* _What this task involves_: Provide the entries once more, identical in every word.

━━━ Exercise inputs ━━━

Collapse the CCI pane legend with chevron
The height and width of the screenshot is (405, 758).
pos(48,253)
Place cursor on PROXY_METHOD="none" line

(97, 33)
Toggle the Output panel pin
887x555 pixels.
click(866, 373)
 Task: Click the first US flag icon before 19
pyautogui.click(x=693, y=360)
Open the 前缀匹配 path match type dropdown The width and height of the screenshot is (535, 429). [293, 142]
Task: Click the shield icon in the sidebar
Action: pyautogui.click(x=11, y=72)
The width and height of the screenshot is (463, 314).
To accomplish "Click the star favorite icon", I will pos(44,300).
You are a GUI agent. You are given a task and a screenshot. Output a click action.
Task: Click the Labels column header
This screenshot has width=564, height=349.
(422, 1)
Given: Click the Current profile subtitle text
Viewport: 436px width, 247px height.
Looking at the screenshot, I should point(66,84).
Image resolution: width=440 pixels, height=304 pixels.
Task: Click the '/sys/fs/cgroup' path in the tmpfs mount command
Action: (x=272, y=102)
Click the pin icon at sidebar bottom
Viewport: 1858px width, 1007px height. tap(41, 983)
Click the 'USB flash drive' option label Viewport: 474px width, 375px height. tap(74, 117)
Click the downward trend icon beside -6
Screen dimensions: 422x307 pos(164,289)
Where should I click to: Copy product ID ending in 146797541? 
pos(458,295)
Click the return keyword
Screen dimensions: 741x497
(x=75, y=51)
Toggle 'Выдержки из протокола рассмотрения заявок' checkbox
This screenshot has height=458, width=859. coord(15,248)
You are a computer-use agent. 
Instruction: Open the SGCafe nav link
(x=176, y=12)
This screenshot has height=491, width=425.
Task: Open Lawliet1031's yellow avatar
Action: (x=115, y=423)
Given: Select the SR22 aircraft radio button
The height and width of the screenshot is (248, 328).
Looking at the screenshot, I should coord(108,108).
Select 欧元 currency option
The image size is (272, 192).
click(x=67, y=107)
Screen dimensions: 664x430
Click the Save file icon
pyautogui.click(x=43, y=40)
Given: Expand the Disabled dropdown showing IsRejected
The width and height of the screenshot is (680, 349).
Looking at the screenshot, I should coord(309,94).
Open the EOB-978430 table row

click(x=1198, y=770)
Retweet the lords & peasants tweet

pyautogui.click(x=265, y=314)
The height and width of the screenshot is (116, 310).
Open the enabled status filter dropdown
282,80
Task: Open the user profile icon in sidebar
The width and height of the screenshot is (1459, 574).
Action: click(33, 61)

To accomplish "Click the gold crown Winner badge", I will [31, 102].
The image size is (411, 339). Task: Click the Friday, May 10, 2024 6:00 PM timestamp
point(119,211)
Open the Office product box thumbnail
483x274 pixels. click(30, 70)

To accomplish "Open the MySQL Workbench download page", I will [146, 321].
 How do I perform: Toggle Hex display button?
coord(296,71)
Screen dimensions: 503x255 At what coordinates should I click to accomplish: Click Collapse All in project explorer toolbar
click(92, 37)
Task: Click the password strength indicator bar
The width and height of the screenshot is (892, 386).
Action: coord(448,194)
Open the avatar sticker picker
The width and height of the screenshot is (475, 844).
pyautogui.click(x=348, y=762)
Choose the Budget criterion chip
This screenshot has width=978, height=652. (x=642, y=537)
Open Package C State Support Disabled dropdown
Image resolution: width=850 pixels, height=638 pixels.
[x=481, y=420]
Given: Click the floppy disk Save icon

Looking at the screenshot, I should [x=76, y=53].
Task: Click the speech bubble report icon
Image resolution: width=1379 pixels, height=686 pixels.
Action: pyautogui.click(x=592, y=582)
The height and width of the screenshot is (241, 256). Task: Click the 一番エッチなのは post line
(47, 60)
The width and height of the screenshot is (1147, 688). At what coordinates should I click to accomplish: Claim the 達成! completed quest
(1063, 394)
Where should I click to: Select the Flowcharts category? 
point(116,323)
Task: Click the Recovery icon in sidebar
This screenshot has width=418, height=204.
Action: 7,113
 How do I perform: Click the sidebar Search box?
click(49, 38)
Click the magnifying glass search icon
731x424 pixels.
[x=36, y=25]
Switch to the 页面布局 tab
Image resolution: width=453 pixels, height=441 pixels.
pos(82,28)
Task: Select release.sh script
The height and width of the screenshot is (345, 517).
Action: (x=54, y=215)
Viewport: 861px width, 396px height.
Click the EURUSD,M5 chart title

━━━

* _Output of the exercise_:
Collapse the CCI pane legend with chevron
The height and width of the screenshot is (405, 758).
pos(48,253)
Place cursor on PROXY_METHOD="none" line

(97, 33)
Toggle the Output panel pin
887x555 pixels.
click(866, 373)
 Task: Click the first US flag icon before 19
pyautogui.click(x=693, y=360)
Open the 前缀匹配 path match type dropdown The width and height of the screenshot is (535, 429). [293, 142]
Task: Click the shield icon in the sidebar
Action: pyautogui.click(x=11, y=72)
The width and height of the screenshot is (463, 314).
To accomplish "Click the star favorite icon", I will pos(44,300).
You are a GUI agent. You are given a task and a screenshot. Output a click action.
Task: Click the Labels column header
This screenshot has width=564, height=349.
(422, 1)
Given: Click the Current profile subtitle text
Viewport: 436px width, 247px height.
Looking at the screenshot, I should point(66,84).
Image resolution: width=440 pixels, height=304 pixels.
Task: Click the '/sys/fs/cgroup' path in the tmpfs mount command
Action: (x=272, y=102)
Click the pin icon at sidebar bottom
Viewport: 1858px width, 1007px height. tap(41, 983)
Click the 'USB flash drive' option label Viewport: 474px width, 375px height. tap(74, 117)
Click the downward trend icon beside -6
Screen dimensions: 422x307 pos(164,289)
Where should I click to: Copy product ID ending in 146797541? 
pos(458,295)
Click the return keyword
Screen dimensions: 741x497
(x=75, y=51)
Toggle 'Выдержки из протокола рассмотрения заявок' checkbox
This screenshot has height=458, width=859. coord(15,248)
You are a computer-use agent. 
Instruction: Open the SGCafe nav link
(x=176, y=12)
This screenshot has height=491, width=425.
Task: Open Lawliet1031's yellow avatar
Action: (x=115, y=423)
Given: Select the SR22 aircraft radio button
The height and width of the screenshot is (248, 328).
Looking at the screenshot, I should coord(108,108).
Select 欧元 currency option
The image size is (272, 192).
click(x=67, y=107)
Screen dimensions: 664x430
Click the Save file icon
pyautogui.click(x=43, y=40)
Given: Expand the Disabled dropdown showing IsRejected
The width and height of the screenshot is (680, 349).
Looking at the screenshot, I should coord(309,94).
Open the EOB-978430 table row

click(x=1198, y=770)
Retweet the lords & peasants tweet

pyautogui.click(x=265, y=314)
The height and width of the screenshot is (116, 310).
Open the enabled status filter dropdown
282,80
Task: Open the user profile icon in sidebar
The width and height of the screenshot is (1459, 574).
Action: click(33, 61)

To accomplish "Click the gold crown Winner badge", I will [31, 102].
The image size is (411, 339). Task: Click the Friday, May 10, 2024 6:00 PM timestamp
point(119,211)
Open the Office product box thumbnail
483x274 pixels. click(30, 70)

To accomplish "Open the MySQL Workbench download page", I will [146, 321].
 How do I perform: Toggle Hex display button?
coord(296,71)
Screen dimensions: 503x255 At what coordinates should I click to accomplish: Click Collapse All in project explorer toolbar
click(92, 37)
Task: Click the password strength indicator bar
The width and height of the screenshot is (892, 386).
Action: coord(448,194)
Open the avatar sticker picker
The width and height of the screenshot is (475, 844).
pyautogui.click(x=348, y=762)
Choose the Budget criterion chip
This screenshot has width=978, height=652. (x=642, y=537)
Open Package C State Support Disabled dropdown
Image resolution: width=850 pixels, height=638 pixels.
[x=481, y=420]
Given: Click the floppy disk Save icon

Looking at the screenshot, I should [x=76, y=53].
Task: Click the speech bubble report icon
Image resolution: width=1379 pixels, height=686 pixels.
Action: pyautogui.click(x=592, y=582)
The height and width of the screenshot is (241, 256). Task: Click the 一番エッチなのは post line
(47, 60)
The width and height of the screenshot is (1147, 688). At what coordinates should I click to accomplish: Claim the 達成! completed quest
(1063, 394)
Where should I click to: Select the Flowcharts category? 
point(116,323)
Task: Click the Recovery icon in sidebar
This screenshot has width=418, height=204.
Action: 7,113
 How do I perform: Click the sidebar Search box?
click(49, 38)
Click the magnifying glass search icon
731x424 pixels.
[x=36, y=25]
Switch to the 页面布局 tab
Image resolution: width=453 pixels, height=441 pixels.
pos(82,28)
Task: Select release.sh script
The height and width of the screenshot is (345, 517).
Action: (x=54, y=215)
Viewport: 861px width, 396px height.
Click the EURUSD,M5 chart title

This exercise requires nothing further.